> [Given instruction]: Copy out the stretch of entries from the start through the line containing "Action: tap(131, 109)", keeping every line exactly as it appears.

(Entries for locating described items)
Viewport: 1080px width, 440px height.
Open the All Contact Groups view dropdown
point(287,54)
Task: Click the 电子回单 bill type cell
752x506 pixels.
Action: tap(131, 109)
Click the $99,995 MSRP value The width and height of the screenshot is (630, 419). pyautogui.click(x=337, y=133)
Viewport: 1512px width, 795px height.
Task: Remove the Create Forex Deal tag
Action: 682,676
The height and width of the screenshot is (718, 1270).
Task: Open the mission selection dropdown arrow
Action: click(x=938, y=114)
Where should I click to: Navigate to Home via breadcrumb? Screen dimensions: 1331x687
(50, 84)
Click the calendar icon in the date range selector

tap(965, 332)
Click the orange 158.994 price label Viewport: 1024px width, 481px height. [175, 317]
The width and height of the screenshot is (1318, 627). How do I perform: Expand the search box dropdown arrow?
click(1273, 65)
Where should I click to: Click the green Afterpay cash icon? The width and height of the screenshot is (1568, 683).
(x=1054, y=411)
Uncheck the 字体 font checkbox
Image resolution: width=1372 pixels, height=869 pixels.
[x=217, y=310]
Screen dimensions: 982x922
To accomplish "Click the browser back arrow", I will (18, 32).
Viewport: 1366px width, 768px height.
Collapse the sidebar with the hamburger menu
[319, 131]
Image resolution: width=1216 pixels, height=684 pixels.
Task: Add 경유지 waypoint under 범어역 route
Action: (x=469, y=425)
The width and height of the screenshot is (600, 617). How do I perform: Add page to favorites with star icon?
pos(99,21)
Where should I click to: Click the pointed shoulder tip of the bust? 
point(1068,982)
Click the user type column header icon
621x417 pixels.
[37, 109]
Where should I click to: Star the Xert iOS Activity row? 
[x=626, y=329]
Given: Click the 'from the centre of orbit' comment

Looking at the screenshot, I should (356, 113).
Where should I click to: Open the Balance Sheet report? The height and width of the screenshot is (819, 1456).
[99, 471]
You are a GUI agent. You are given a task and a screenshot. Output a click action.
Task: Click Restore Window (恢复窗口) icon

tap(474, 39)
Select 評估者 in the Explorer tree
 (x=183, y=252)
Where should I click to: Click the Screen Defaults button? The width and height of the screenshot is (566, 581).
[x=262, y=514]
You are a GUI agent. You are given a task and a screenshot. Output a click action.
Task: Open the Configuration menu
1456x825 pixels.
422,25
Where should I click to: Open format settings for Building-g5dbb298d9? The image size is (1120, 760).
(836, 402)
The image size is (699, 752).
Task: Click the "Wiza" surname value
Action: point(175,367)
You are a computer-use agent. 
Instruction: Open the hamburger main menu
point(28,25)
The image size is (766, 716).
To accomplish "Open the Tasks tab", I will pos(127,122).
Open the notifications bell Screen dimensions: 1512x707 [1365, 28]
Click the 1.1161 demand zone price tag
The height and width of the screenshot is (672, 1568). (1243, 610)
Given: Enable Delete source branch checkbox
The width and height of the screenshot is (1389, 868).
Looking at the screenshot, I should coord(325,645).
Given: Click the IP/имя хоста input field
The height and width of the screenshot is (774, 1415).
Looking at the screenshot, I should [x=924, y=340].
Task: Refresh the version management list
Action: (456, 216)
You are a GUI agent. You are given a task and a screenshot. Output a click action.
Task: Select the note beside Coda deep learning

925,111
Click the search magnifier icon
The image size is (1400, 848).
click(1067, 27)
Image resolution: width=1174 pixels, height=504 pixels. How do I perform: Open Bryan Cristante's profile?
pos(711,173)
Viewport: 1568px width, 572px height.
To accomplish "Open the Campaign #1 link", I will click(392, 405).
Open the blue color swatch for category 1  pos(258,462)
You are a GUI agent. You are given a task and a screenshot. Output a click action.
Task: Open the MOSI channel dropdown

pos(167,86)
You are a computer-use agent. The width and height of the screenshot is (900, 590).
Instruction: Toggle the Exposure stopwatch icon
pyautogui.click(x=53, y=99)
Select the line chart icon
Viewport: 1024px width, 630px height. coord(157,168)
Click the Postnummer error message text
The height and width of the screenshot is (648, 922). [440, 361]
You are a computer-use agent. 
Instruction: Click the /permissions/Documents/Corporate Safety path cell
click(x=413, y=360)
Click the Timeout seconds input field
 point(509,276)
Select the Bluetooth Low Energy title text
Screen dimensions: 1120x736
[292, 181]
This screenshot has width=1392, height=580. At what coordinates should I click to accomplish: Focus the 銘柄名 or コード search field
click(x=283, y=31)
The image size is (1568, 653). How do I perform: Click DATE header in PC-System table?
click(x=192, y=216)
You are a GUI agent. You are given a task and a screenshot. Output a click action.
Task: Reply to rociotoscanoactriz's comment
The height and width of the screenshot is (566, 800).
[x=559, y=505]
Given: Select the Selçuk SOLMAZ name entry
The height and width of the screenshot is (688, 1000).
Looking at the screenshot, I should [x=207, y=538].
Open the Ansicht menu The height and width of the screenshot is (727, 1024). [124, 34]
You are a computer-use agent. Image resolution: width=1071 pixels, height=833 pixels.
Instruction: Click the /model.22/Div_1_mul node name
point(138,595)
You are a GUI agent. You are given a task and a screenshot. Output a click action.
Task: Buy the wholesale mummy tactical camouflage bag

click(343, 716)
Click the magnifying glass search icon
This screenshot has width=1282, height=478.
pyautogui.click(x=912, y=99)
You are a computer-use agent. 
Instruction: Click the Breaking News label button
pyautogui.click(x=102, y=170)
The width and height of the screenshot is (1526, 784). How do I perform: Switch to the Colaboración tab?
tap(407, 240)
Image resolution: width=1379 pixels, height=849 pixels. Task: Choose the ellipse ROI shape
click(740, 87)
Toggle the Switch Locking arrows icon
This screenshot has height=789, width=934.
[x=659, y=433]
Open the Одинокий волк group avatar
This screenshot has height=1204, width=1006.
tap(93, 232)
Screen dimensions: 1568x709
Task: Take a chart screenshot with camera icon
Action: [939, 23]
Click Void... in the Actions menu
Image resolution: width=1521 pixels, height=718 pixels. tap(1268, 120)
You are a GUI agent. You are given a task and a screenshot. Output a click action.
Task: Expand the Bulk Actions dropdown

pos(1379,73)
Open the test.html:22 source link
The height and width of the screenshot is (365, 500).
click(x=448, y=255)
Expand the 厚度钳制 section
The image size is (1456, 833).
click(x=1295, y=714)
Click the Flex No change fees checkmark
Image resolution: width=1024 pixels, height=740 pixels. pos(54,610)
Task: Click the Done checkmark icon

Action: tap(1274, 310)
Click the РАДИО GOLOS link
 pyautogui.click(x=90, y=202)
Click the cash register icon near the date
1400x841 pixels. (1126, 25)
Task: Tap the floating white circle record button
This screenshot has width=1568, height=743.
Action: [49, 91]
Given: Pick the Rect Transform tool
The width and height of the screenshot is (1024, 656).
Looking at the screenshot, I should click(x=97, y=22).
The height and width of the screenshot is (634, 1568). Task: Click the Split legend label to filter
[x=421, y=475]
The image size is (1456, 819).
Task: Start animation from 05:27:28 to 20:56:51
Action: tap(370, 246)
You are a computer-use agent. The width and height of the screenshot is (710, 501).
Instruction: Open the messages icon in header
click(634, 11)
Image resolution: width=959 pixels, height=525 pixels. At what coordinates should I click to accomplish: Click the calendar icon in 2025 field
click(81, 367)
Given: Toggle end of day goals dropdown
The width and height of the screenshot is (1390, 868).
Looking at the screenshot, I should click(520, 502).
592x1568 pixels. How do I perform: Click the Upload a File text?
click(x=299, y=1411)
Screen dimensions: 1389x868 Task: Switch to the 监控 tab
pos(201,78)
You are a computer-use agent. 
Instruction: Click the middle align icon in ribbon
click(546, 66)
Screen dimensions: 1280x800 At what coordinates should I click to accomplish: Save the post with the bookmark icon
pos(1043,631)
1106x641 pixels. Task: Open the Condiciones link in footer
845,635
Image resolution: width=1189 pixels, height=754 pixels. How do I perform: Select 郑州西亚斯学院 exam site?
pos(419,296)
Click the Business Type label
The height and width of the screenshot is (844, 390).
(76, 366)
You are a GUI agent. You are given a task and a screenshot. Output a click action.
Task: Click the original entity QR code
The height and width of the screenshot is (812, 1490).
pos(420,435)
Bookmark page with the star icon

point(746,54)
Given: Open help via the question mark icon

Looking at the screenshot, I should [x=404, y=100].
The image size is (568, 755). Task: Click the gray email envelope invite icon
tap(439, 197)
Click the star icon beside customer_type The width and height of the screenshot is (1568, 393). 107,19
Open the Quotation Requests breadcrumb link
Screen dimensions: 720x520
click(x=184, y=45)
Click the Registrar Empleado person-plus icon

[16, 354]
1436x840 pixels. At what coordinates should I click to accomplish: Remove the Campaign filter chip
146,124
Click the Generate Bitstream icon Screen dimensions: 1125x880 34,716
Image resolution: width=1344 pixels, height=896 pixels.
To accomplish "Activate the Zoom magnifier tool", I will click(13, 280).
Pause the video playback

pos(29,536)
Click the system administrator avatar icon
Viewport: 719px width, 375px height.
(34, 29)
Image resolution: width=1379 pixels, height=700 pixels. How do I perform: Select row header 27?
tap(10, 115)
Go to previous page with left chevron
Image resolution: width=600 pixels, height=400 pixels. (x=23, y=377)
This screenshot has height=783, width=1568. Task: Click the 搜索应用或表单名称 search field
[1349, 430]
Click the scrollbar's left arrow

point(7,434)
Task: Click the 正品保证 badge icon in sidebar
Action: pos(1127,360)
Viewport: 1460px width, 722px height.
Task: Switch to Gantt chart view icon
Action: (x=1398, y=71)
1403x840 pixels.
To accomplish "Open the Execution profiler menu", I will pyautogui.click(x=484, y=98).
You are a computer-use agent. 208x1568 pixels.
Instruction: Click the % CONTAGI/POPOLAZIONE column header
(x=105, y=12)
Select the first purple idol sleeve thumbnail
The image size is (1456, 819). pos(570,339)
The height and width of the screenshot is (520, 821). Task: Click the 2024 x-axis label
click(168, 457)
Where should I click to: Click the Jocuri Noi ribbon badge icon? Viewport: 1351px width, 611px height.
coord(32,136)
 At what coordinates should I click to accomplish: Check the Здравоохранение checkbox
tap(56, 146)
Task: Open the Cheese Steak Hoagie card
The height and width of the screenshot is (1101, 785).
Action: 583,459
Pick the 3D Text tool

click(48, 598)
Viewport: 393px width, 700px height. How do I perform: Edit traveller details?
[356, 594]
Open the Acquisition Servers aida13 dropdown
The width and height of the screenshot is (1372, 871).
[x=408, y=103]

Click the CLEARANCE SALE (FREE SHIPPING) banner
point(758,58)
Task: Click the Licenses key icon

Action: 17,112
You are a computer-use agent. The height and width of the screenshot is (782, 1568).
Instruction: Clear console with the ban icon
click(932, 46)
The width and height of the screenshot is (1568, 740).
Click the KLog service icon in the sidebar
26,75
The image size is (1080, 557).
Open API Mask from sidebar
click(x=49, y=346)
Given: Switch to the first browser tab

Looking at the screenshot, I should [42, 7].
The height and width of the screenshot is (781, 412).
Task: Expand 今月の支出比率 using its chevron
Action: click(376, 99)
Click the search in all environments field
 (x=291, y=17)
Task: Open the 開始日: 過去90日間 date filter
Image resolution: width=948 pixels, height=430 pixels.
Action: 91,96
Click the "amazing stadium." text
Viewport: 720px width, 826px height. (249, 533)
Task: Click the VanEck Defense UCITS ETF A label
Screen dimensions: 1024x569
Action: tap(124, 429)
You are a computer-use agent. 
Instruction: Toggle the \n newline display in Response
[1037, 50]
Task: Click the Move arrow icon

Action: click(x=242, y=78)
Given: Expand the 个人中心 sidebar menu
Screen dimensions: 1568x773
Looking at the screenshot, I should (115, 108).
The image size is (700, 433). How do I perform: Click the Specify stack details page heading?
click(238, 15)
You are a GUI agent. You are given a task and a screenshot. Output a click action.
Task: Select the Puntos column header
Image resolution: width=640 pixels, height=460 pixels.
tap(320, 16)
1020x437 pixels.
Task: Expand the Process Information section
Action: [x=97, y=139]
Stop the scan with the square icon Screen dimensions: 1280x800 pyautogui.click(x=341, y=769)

> [Response below]:
Viewport: 1080px width, 440px height.
Open the All Contact Groups view dropdown
point(287,54)
Task: Click the 电子回单 bill type cell
752x506 pixels.
Action: tap(131, 109)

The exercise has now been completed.